From Lamberts Meadow I hiked 10 miles north, went back to the Howard Johnson and promptly checked into room 301. I did some eating at Pizza Hut, did some blogging in the hotel lobby and waited for my girlfriend, Ashley, who was driving down from Pennsylvania to do a section with me.
We'd been planning this for months. In fact, we took our first trip to REI together in the winter to get her a pack to begin the gearing up process. And she'd been following up ever since.
She got there that night. The next day we resupplied at Kroger and went back to the room to get the "hurricane" of food and equipment funneled into our packs. We were off to do some hiking.
Hiking with a partner is something I find I increasingly enjoy. We sang duets, and Ashley, a music teacher and former pop singer in her high school days, taught me about harmonies. She had me hum a 'C' note, and then she added her own voice in harmony. "Hear how it's pretty?" she asked, leading the way up the trail.
[Ashley dismounting a stile, just north of Daleville, May 20.]
[Cow! May 20.]
We played "Six Degrees," which I rocked at. We watched a train go by. We finished our first day as a trail couple at Wilson Creek Shelter, an 11-mile day, and set up the tent. Having Ashley in the tent made me sleep all the more soundly.
In the morning, we took it slow. I gots to have my coffee.
This part of the trail wound back and forth across the Blue Ridge Parkway in places where we could peer over the edge of the ridge on both sides and see into West Virginia, where the Allegheny range paralleled us, or onto the Peaks of Otter, a resort-encrusted mountain jutting to the east.
[I discovered a curious artifact on the trail very close to the Blue Ridge Parkway.]
After a long day [14 miles] we tented again at Cove Mountain Shelter. Ashley was out of it until we had dinner.
On our third day together we took it real easy. We hiked to Jennings Creek, walked a bit up the road and hitched a ride in the back of a pickup truck to Middle Creek Campground and went to the country store for some hot food and cold, carbonated drinks. We played air hockey in the store's "arcade" and then shot hoops at the basketball court. By court, I mean a 20 ft by 20 ft paved square with a hoop. As a bonus, the register was one of the rare ones to contain entries from the class of 2009. It was nice to read that people I've hiked with had a good time there a year earlier.
Afterward we hiked the mile or so back to the trail and started climbing. The sky opened up and dumped a torrent of fresh rain on us. It seemed like minutes later the storm was done and we were nearing Bryant Ridge Shelter, our intended destination.
"Getting in at 4:30, just like the old men do it," I said. The deluxe two-story shelter loomed above the creek and trail. And as a matter of fact four old men already occupied it.

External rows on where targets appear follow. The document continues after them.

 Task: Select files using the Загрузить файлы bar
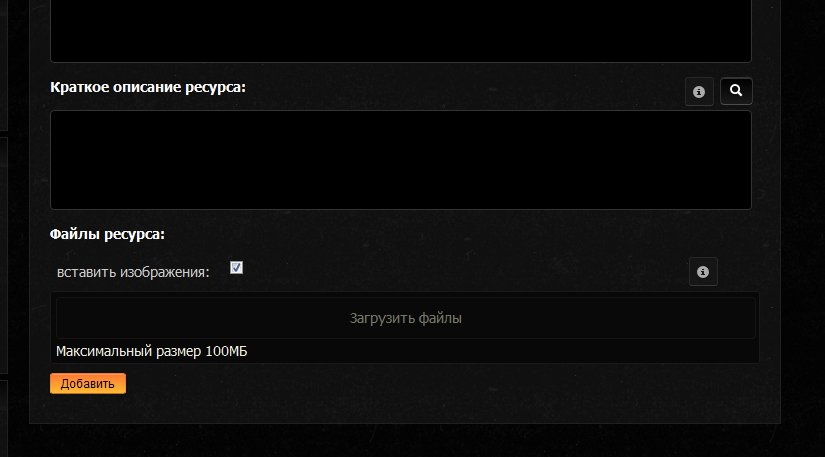(x=406, y=318)
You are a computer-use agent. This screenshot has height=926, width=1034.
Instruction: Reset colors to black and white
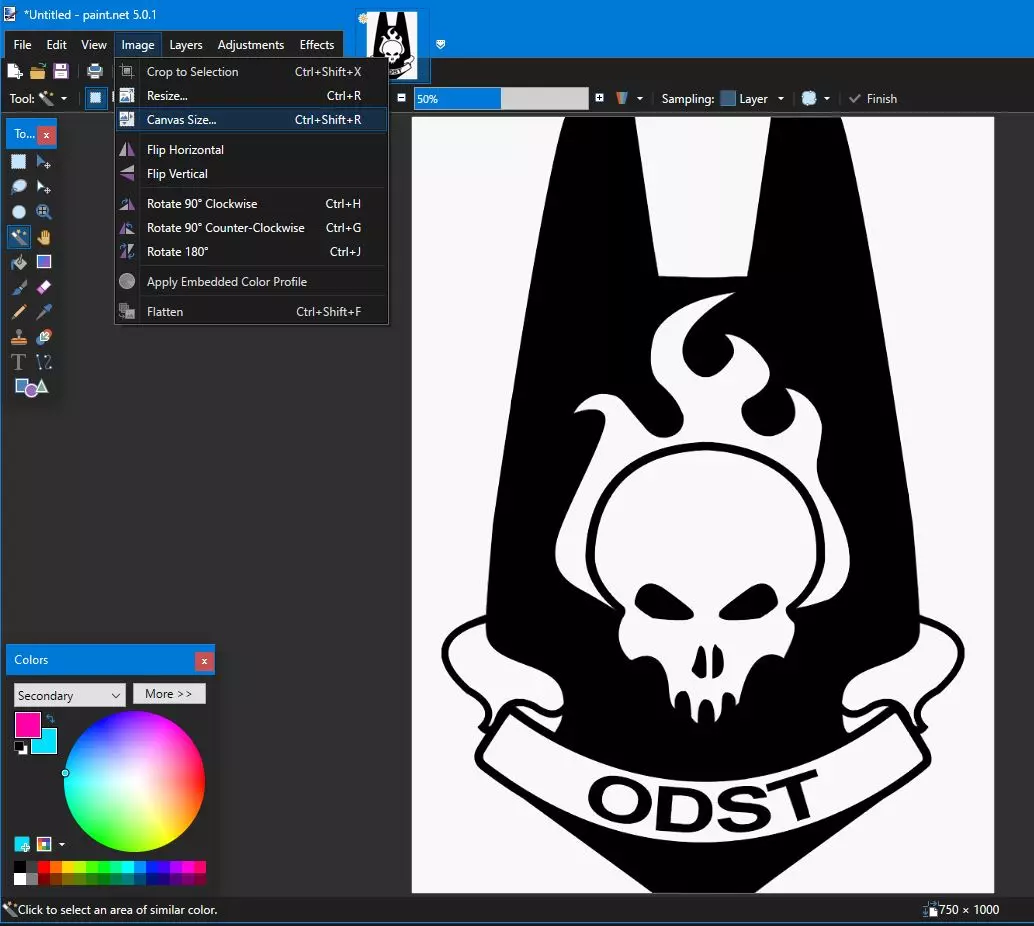20,747
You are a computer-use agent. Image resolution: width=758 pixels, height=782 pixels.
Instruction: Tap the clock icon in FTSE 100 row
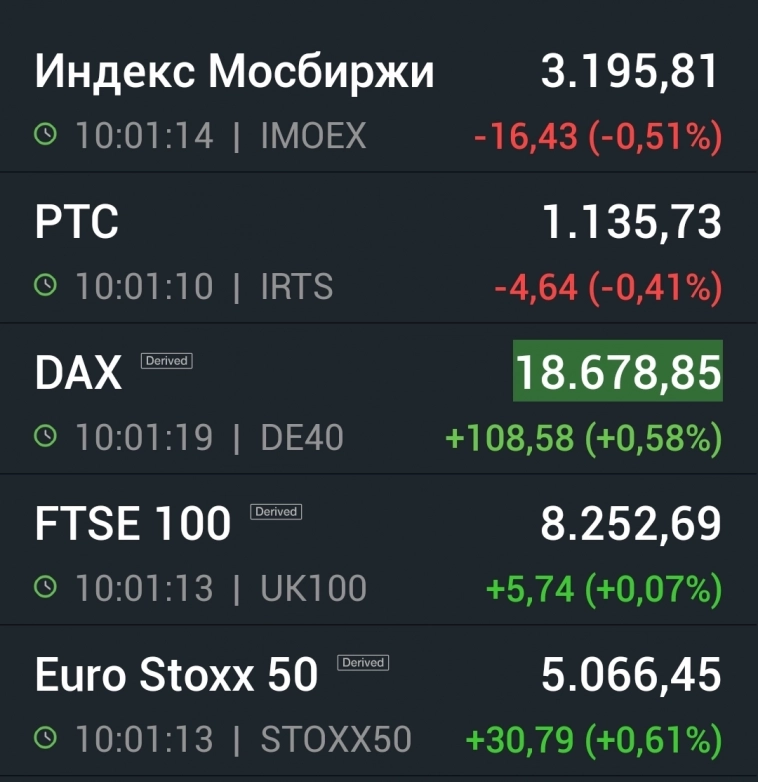(x=46, y=588)
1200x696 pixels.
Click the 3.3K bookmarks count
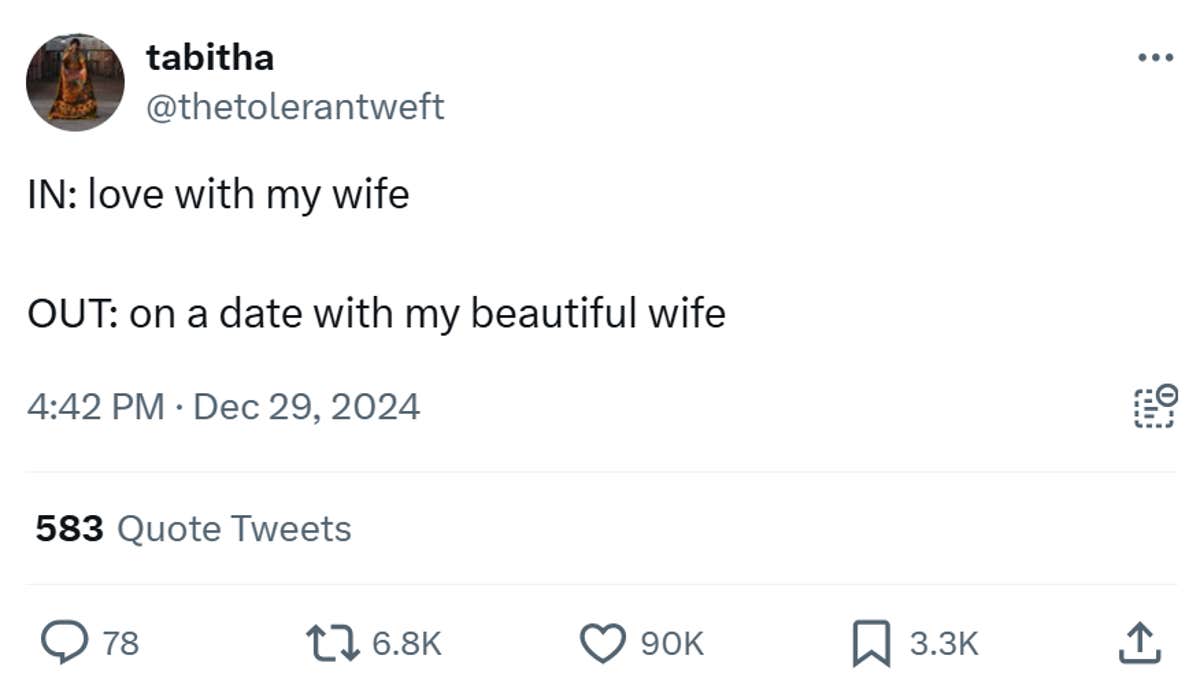pos(943,643)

There was so much room that I pitched my tent, without the rain fly, on the top level. Two young hikers, T-Funk and Rock and Roll, showed up later and set up across the room on the same floor. As we bedded down, a long, drawn-out fart ripped through the country for old men down below. It was material for comedy among us younger ones in the morning. Ashley suggested, in the register, a fireman's pole or a slide into a ball pit for getting down from the top level of the shelter.
The next day Ashley got to climb all morning as we made our way up to Floyd Mountain. It was 1,000 feet up in the damp hot air. And we had to hurry, because we had to meet a shuttle back to Daleville at noon where the Blue Ridge Parkway connects with a short side trail from Cornelius Creek Shelter. I ran the last half of a mile or so and bade the shuttle man wait, and soon we were headed south on the parkway. We spotted a wild turkey - the only one I've seen so far - on the side of the road.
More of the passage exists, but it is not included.